Mark the End of Pride Month with These Relevant K-dramas
K-dramas have some way to go when it comes to LGBTQiA+ representation. Nevertheless, check out this list of a few that have made a mark with their heartfelt and authentic portrayals of queer characters
Although South Korea continues to be largely conservative about the LGBTQiA+ community with discrimination rife in professional as well as public spaces, there have been a few notable queer portrayals in Korean dramas. Moreover, with the rise of ‘boys love’ (BL) dramas in Korea, queer representation in mainstream K-dramas is also slowly but steadily increasing. Although much of it is still in the form of side characters or secondary plotlines, there have nevertheless been some memorable examples.
With Pride Month ending today, here is a list of great K-dramas with queer characters in them.
To My Star (2021)
This short BL drama follows actor Kang Seo-joon (played by Son Woo-hyun), a hugely popular celebrity who comes under fire after a pub brawl is blamed on him, as part of a conspiracy. He is advised by his management to lie low and he does so, moving in with the quiet and stoic young chef, Han Ji-woo (Kim Kang-min).

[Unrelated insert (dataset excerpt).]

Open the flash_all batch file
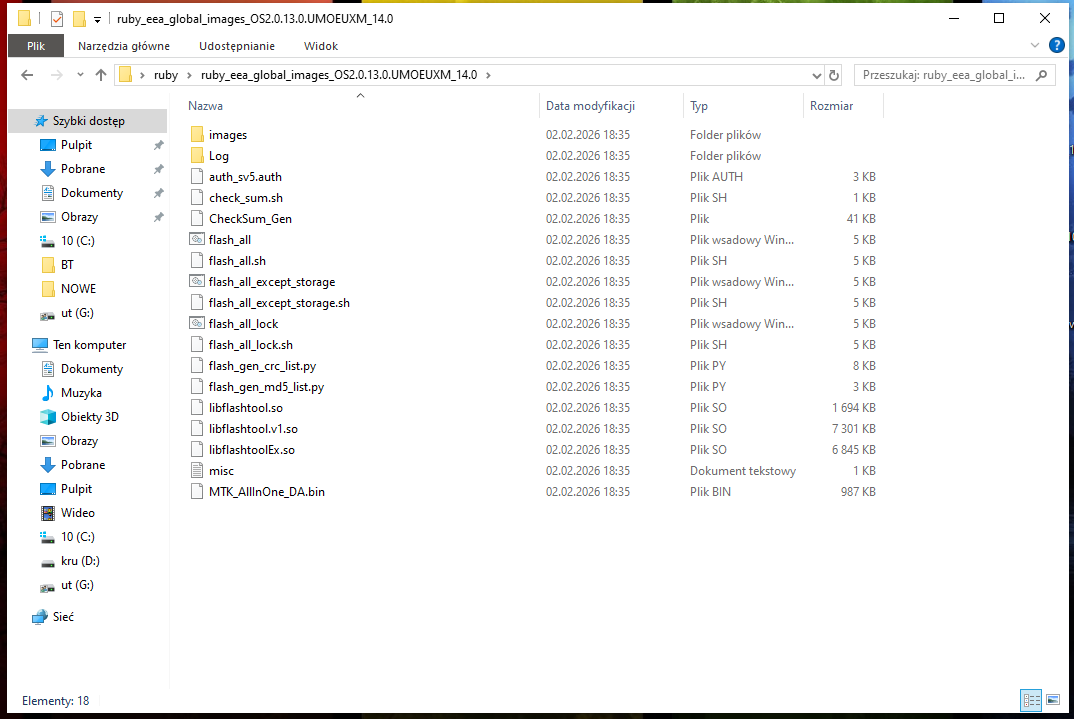The height and width of the screenshot is (719, 1074). coord(230,240)
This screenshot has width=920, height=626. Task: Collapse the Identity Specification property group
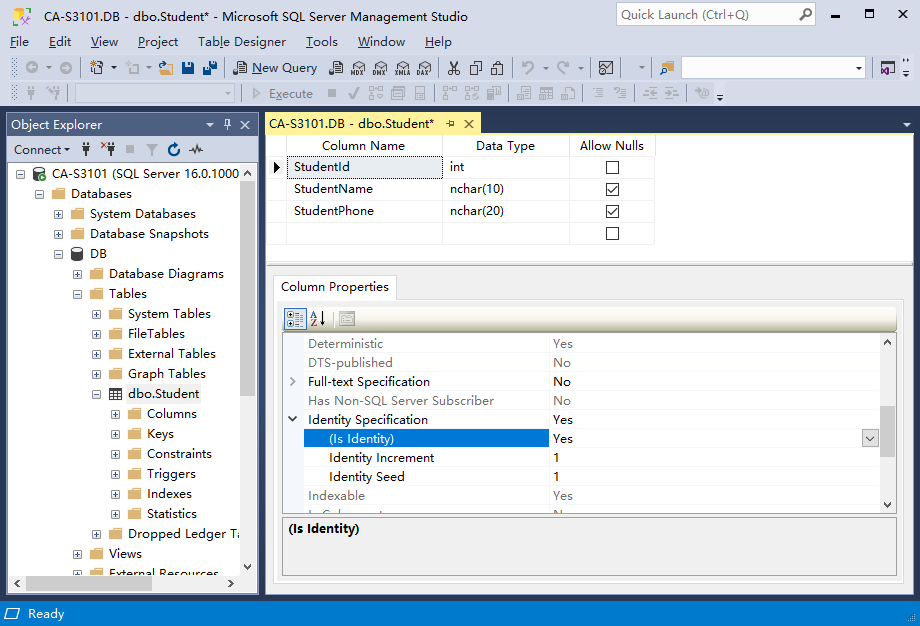pyautogui.click(x=293, y=420)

Their opposite personalities strike from the very beginning, with the disciplined Han getting annoyed at the louder and more free-spirited Kang. Soon, however, they find themselves attracted to each other and their relationship blossoms even as trouble brews around them.
Itaewon Class (2020)
One of 2020’s biggest K-drama hits, Itaewon Class sees Lee Joon-young play the role of a transgender woman, Hyeon-ji. She is saving up for a sex reassignment surgery working at a café, and as the drama progresses, we see her being more open and embracive of her gender identity.
One of the more notable LGBTQiA+ representations, the role is also authentic in its depiction of the apprehension Hyeon-ji herself felt about revealing her identity and the reactions that a conservative society often reserves for trans people.

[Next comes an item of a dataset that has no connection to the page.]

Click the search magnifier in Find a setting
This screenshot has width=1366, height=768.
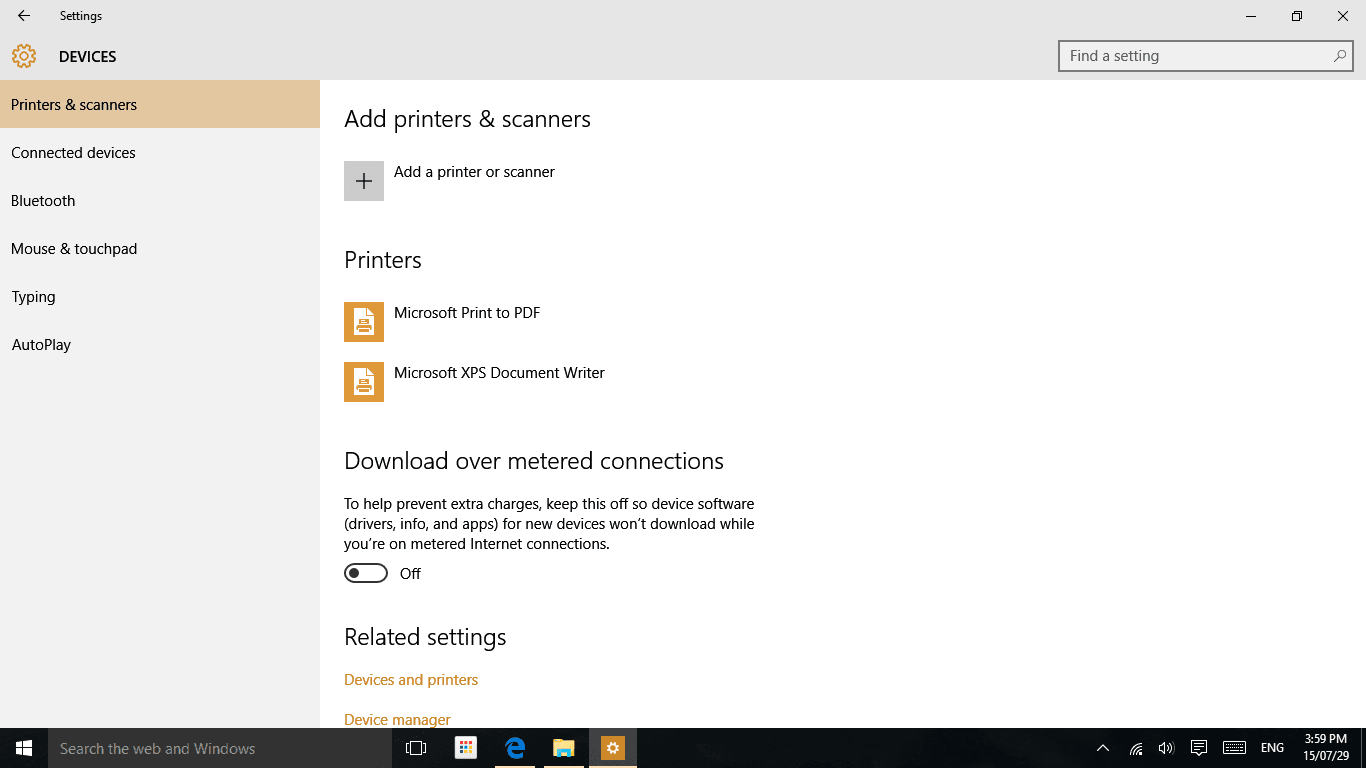point(1339,56)
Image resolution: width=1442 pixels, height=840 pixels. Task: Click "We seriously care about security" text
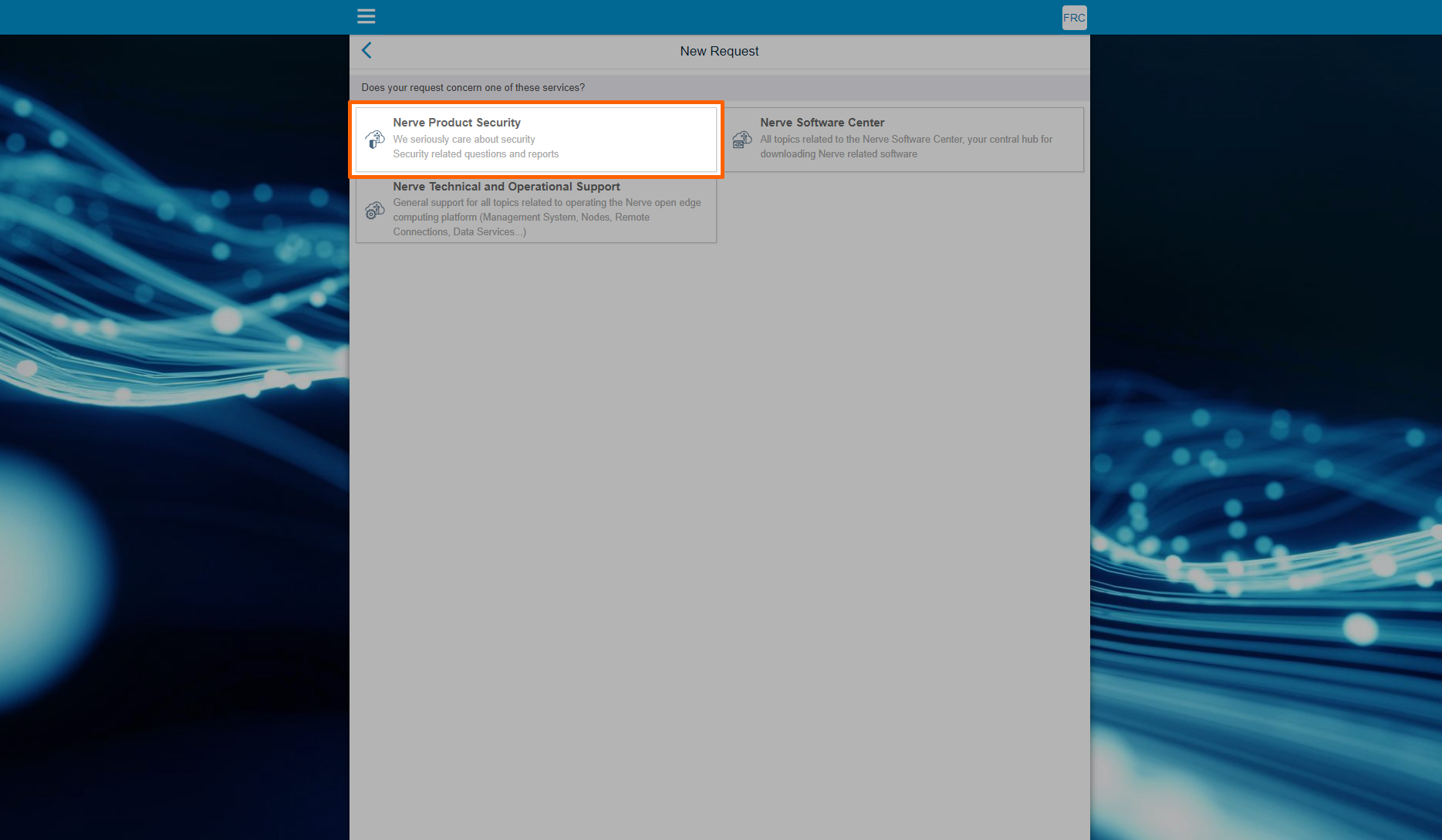(x=464, y=140)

Hometown Cha Cha Cha (2021)
Hometown Cha Cha Cha is one of those feel-good K-dramas that not only has memorable main characters but equally engaging side plots. Jang Young-guk (In Gyo-jin) and Yeo Hwa-jung (Lee Bong-ryun) have been divorced for a while when Jang’s first love, Yoo Cho-hui (Hong Ji-hee), returns to the sleepy seaside town of Gongjin. But as Jang pursues Yoo once again, one of Gongjin’s so-called mysteries gets revealed – that Yoo was and has been in love with Yeo.
The sensitive and relatable portrayal of Yoo’s character makes it stand out. She had to deal with her mother’s disapproval, which itself is largely based on a fear of acceptance while struggling with unrequited love. When she finally confesses to Yeo, it is touching to see Yeo say that while she might not be able to reciprocate the love in the same way, she understands and appreciates it and would like to continue to be friends.
One of the very few K-dramas with a queer main lead, Mine’s Jung Seo-hyun (Kim Seo-hyung) is a lesbian woman who has to hide her sexual orientation since she’s part of a powerful chaebol (a large family-owned business conglomerate). The charisma and no-nonsense attitude, with Kim’s sleek style, makes this murder mystery all the more interesting.
You Make Me Dance (2021)
Another BL K-drama, You Make Me Dance is short but sweet. Song Shi-on (Chu Young Woo) is a 22-year-old contemporary dance student riddled in debt. It is also how he meets Jin Hong-seok (Won Hyung Hoon), who initially comes to him as a creditor on behalf of a lending firm.
Living alone and struggling to pay the debt, Song and the dependable and stoic Jin eventually end up living together. Although love blossoms between them, not everything is in their favor. The drama beautifully shows how love can affect passion and art, and is set in Seoul in winter, with the city looking gorgeous.